UNIDENTIFIED FEMALE: Some small children were on a field trip inside learning how to -- doing a computer course. They came outside, took these yellow pages, and started to write their own little messages to Steve Jobs.

And that in a nutshell, I think, really symbolizes why he is considered the business genius that he is.

TEXT: Hong Kong

ANNA COREN, CNN INTERNATIONAL CORRESPONDENT: Every single student at this school has a computer, 98 percent of them owns an Apple Mac or certainly, as these girls say, they can't live without them.

How important are these computers to you?

UNIDENTIFIED FEMALE: It's pretty much my life. I spend every living minute on my computer. Especially Apple, I just love any Apple computer I've purchased I love my Apple.

TEXT: Nairobi

DAVID MACKENZIE, CNN INTERNATIONAL CORRESPONDENT: It's really here on the street where you can see the impact of Apple products, because it's not so much the Apple products themselves and Steve Jobs' direct innovation, but it's the way their competitors have imitated, have pushed the boundaries of SmartPhones.

TEXT: Tokyo

UNIDENTIFIED MALE: Here in a country that's very technology-focused but very design-oriented, the Japanese consumers have looked at this and found something that they really enjoy, and they -- they really appreciated it.
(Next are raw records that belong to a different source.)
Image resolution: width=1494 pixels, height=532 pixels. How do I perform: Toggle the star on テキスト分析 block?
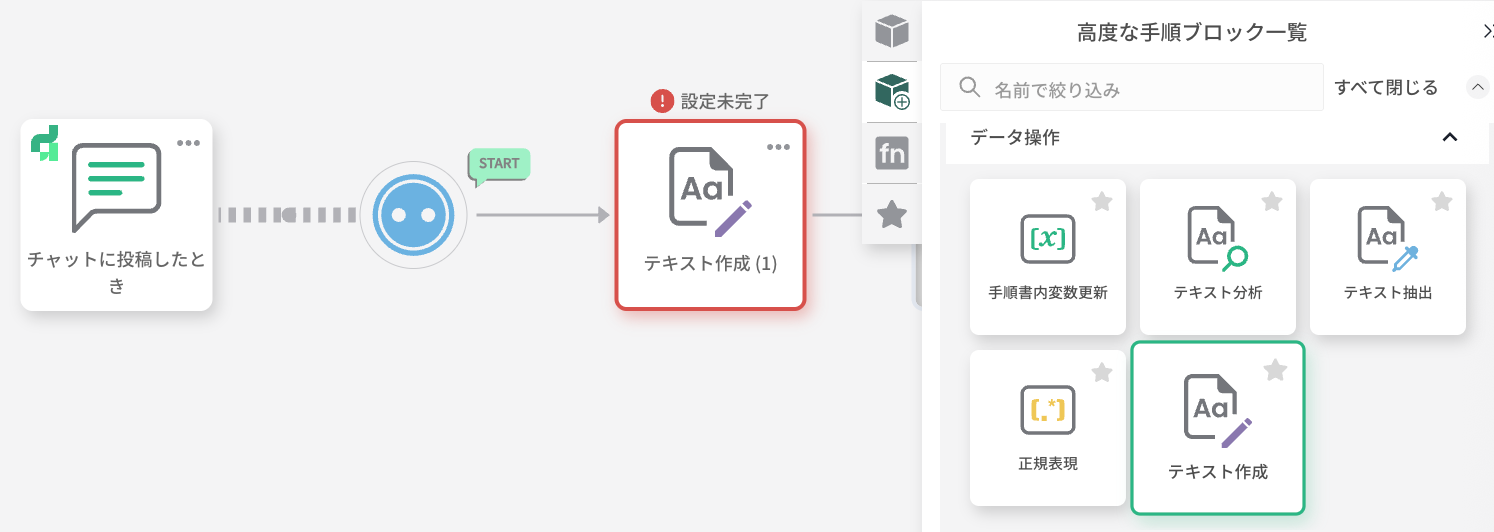coord(1271,202)
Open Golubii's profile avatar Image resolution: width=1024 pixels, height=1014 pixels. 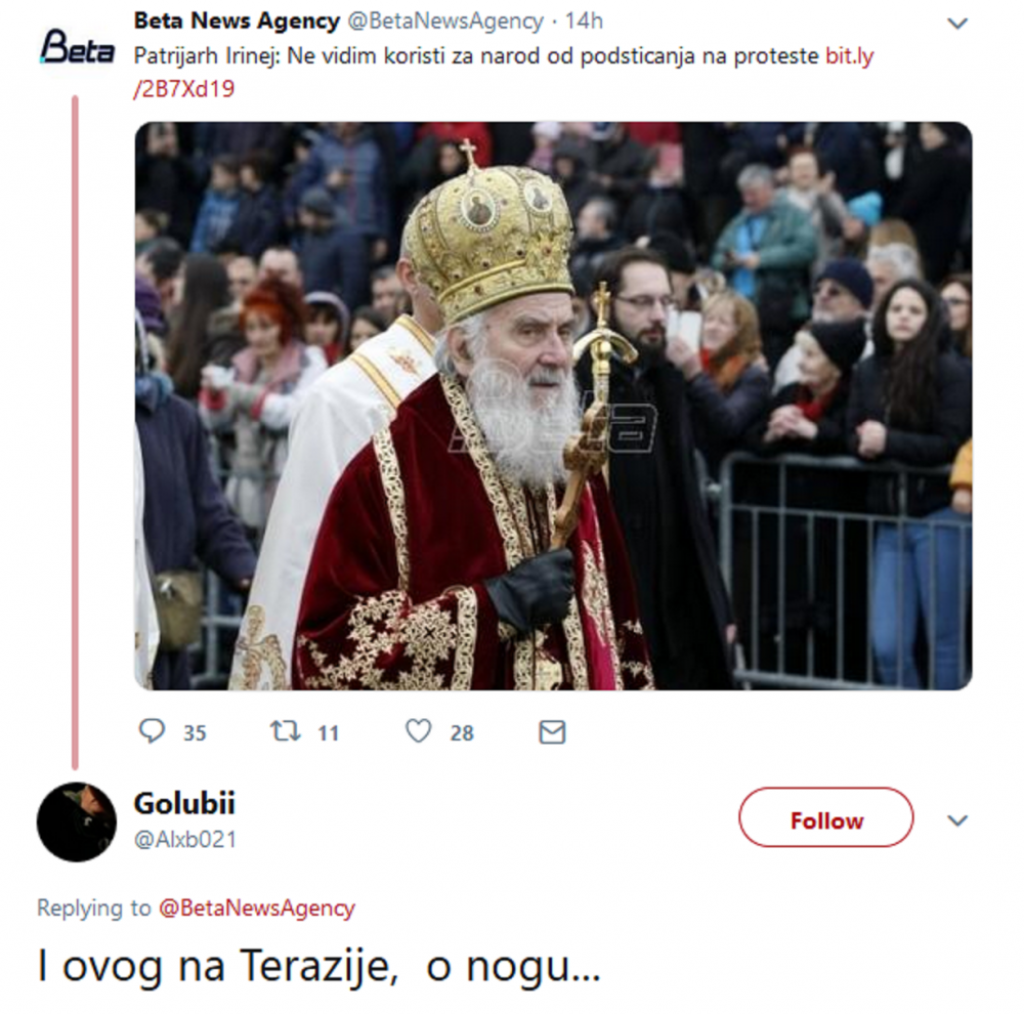tap(77, 821)
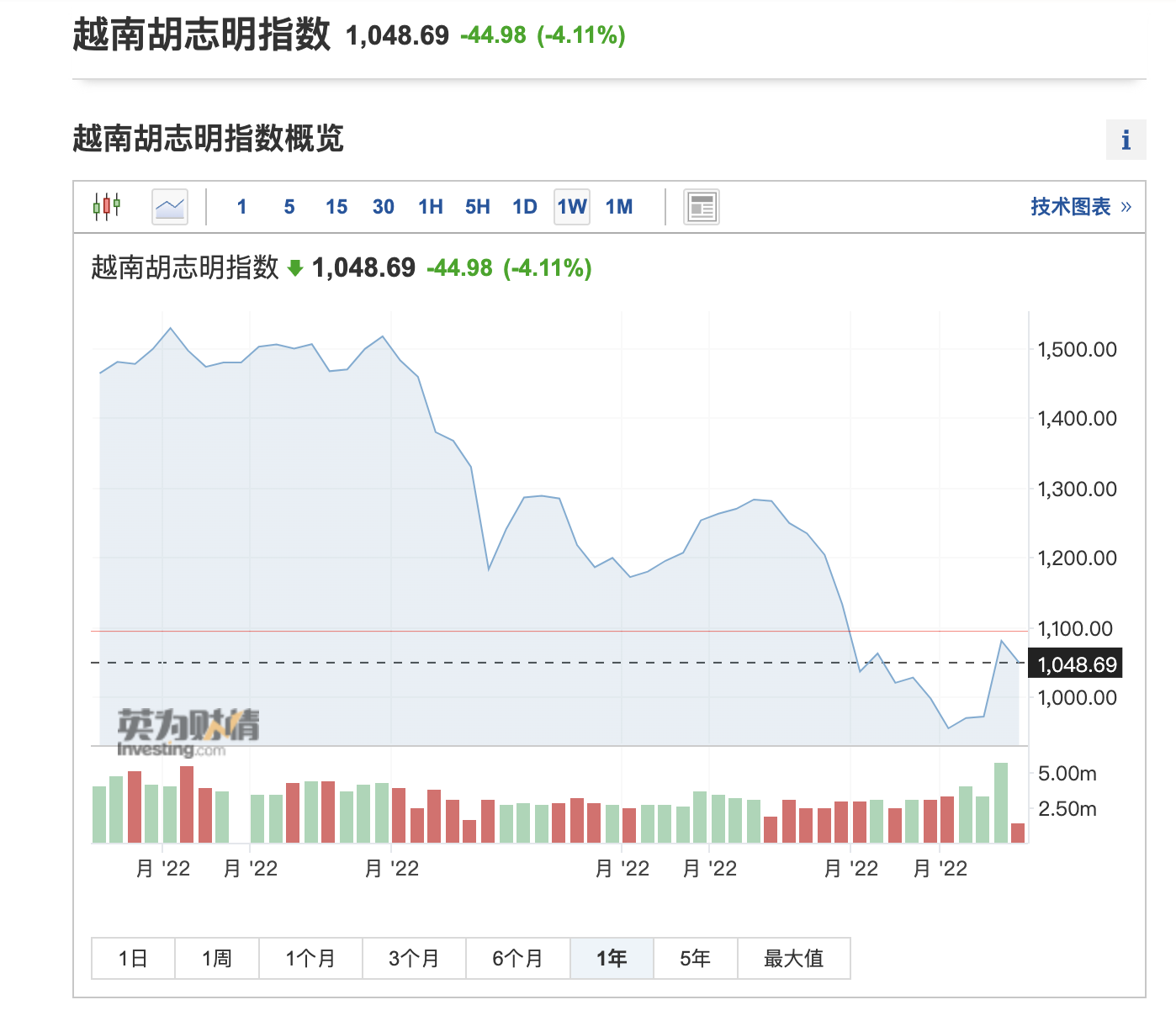Toggle the 1W weekly interval
This screenshot has height=1021, width=1176.
(572, 207)
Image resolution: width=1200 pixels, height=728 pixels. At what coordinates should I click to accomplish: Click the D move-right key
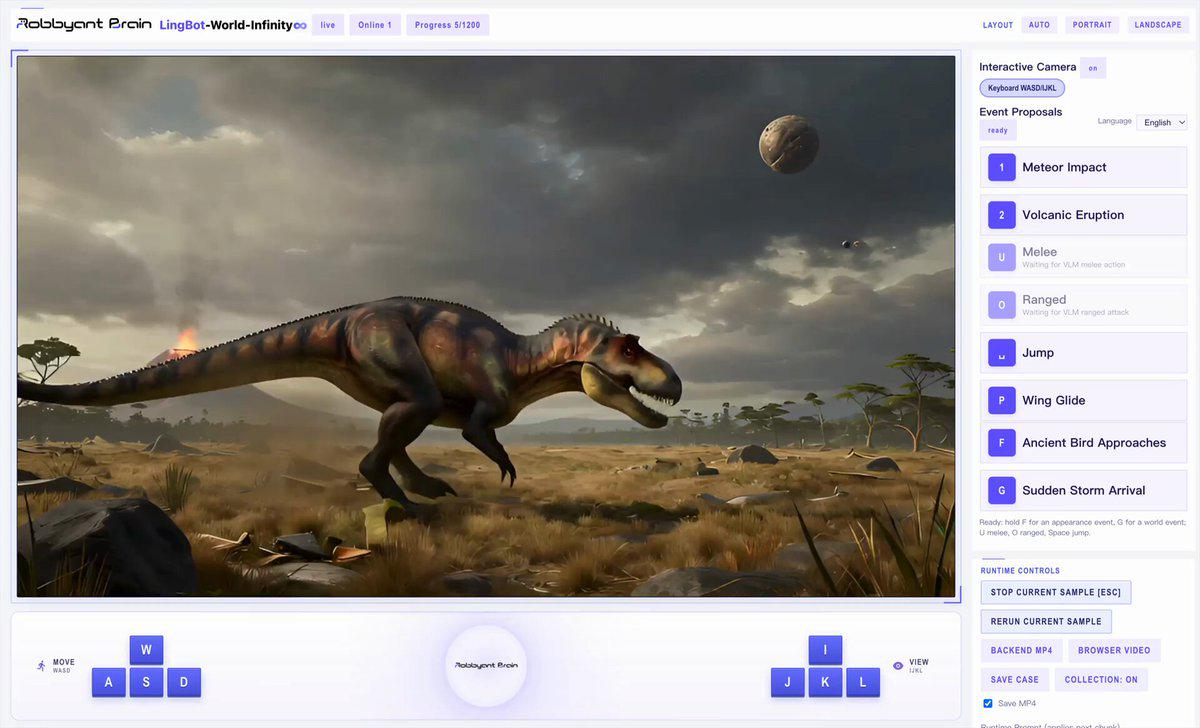pyautogui.click(x=184, y=683)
And I think that the crowds that you see here today and the people that you see here today are a reflection of that respect.

TEXT: Berlin

FREDERIK PLEITGEN, CNN INTERNATIONAL CORRESPONDENT: In the old days, if you're a tourist and you're stranded in Berlin, you'd have to do a lot of research beforehand.
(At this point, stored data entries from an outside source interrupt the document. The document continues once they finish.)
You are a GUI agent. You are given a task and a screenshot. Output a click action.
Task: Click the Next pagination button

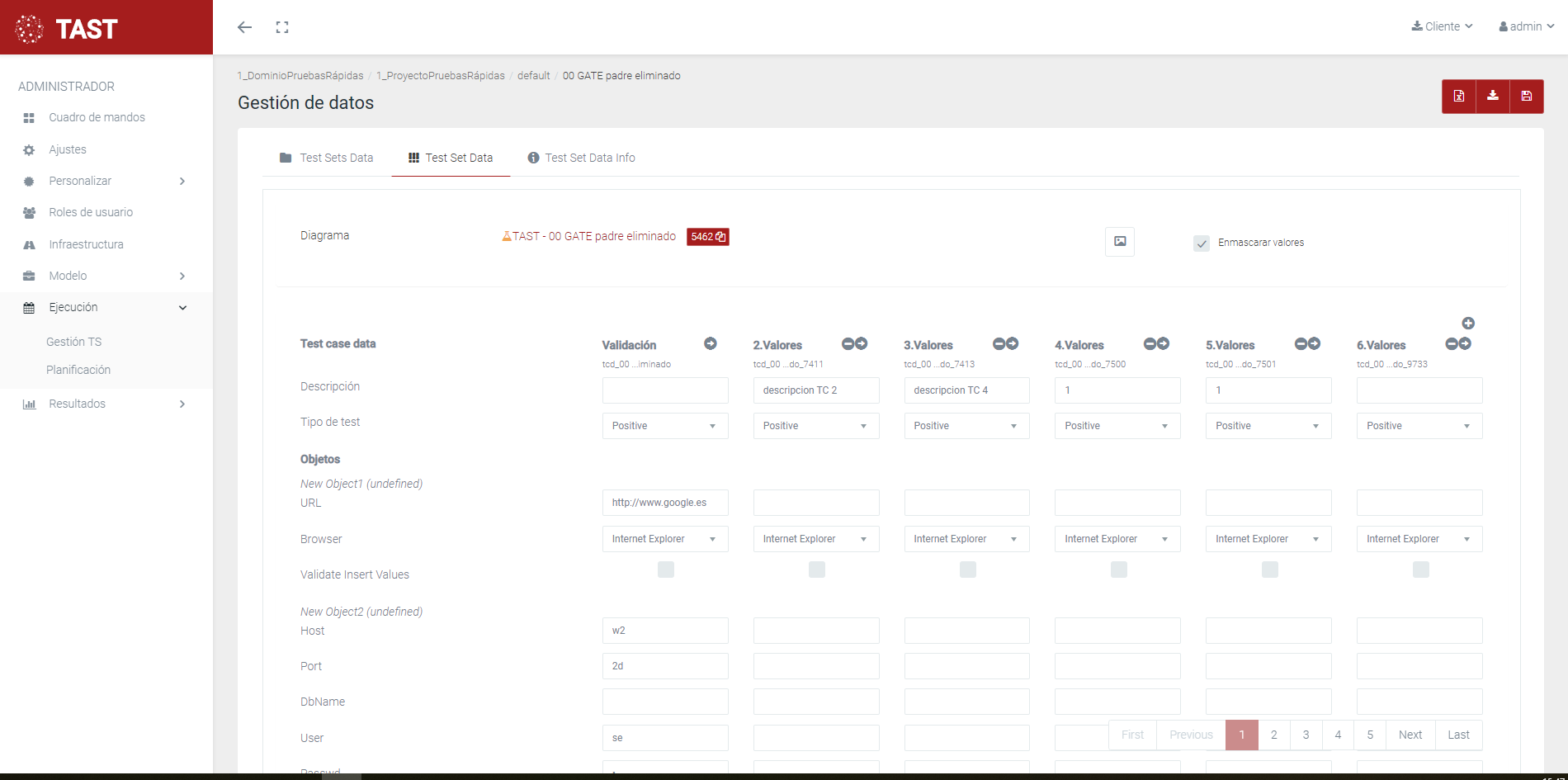pos(1410,735)
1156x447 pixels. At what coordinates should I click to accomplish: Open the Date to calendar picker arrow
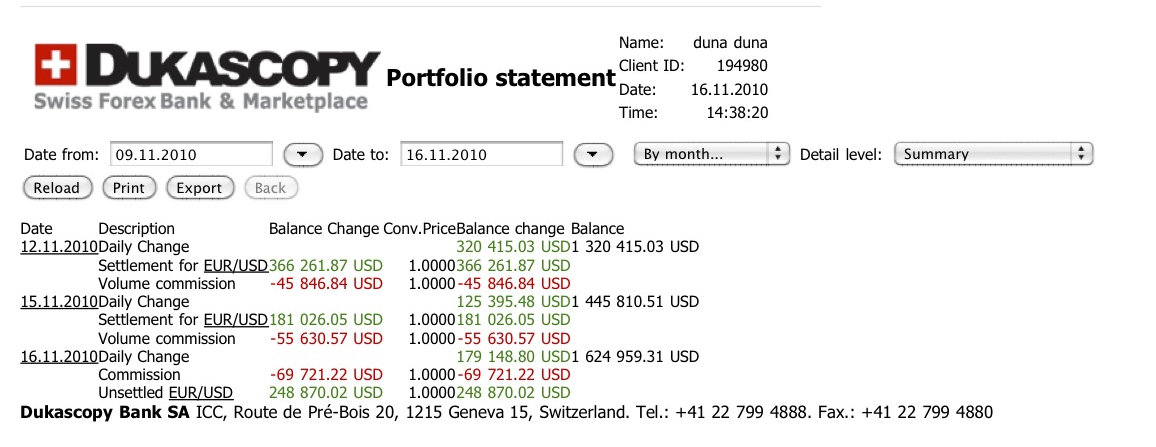click(593, 155)
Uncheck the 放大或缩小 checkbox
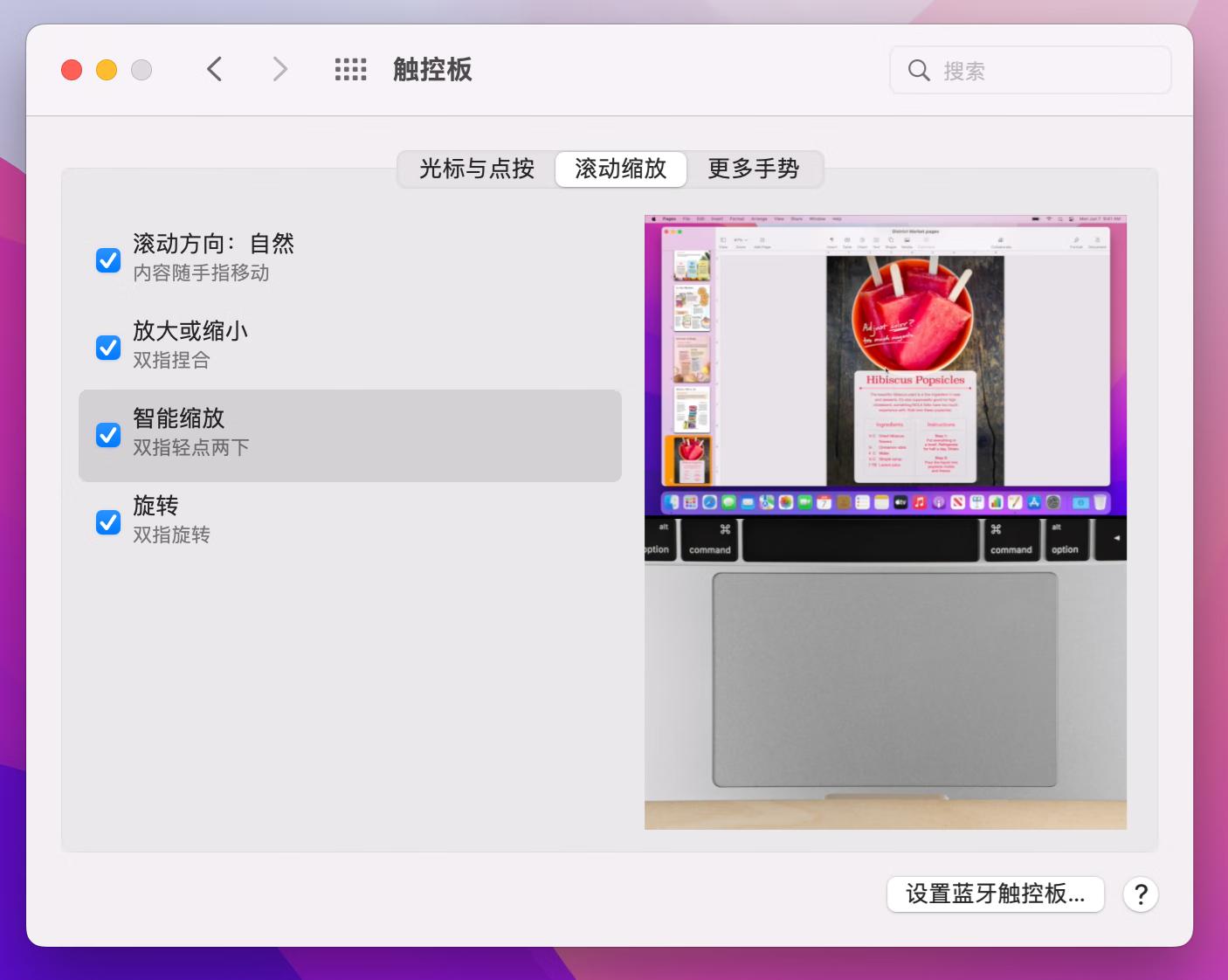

Nowadays, you have wonderful devices like this one. And this really shows how much the iPhone has influenced the way that we travel, the way that we operate also when we're in places that we've never been to before.

TEXT: Beijing

EUNICE YOON, CNN INTERNATIONAL CORRESPONDENT: This country has a huge following of Apple fans. The stores see tens of thousands of people every single day, and the largest store in Asia, which was opened in Shanghai, attracted over 100,000 people on its opening weekend.

Apple generated sales of almost $9 billion in greater China so far this year, up six times from a year ago, because consumers here love the American company's design.

TEXT: Los Angeles

MELISSA FALZI: Steve Jobs is an extraordinary man. He changed my life and the way that I see, hear, and touch the world. And he changed the lives of millions.

TEXT: Johannesburg

NKEPILE MABUSE, CNN INTERNATIONAL CORRESPONDENT: Even those who can afford an Apple lifestyle have limitations. The high cost of internet connectivity here can make using something like an iPad pretty expensive. And South Africans cannot purchase music on iTunes because of ownership rights.
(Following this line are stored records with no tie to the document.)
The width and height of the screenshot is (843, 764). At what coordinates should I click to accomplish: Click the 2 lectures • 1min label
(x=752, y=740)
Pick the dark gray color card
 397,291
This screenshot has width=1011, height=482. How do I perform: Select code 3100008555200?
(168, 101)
But there are those who consider Steve Jobs' innovations a way of life, and they, like the rest of the world, are mourning his passing.

TEXT: London

ATIKA SHUBERT, CNN INTERNATIONAL CORRESPONDENT: Judging by some of the messages that we've seen out here today, saying things like "You're an inspiration and a visionary," it really has impacted many people -- many people's lives because they use the products all the time.


FOSTER: I'm Max Foster. Thank you so much for being with us. We leave you, though, with Steve Jobs in his own words as he spoke to the Stanford University graduating class of 2005. The world headlines and "BackStory" are up next.


JOBS: No one wants to die. Even people who want to go to heaven don't want to die to get there.


JOBS: And yet, death is the destination we all share. No one has ever escaped it. And that is as it should be, because death is very likely the single best invention of life. It's life's change agent. It clears out the old to make way for the new.

Right now, the new is you. But some day not too long from now, you will gradually become the old, and be cleared away. Sorry to be so dramatic, but it's quite true.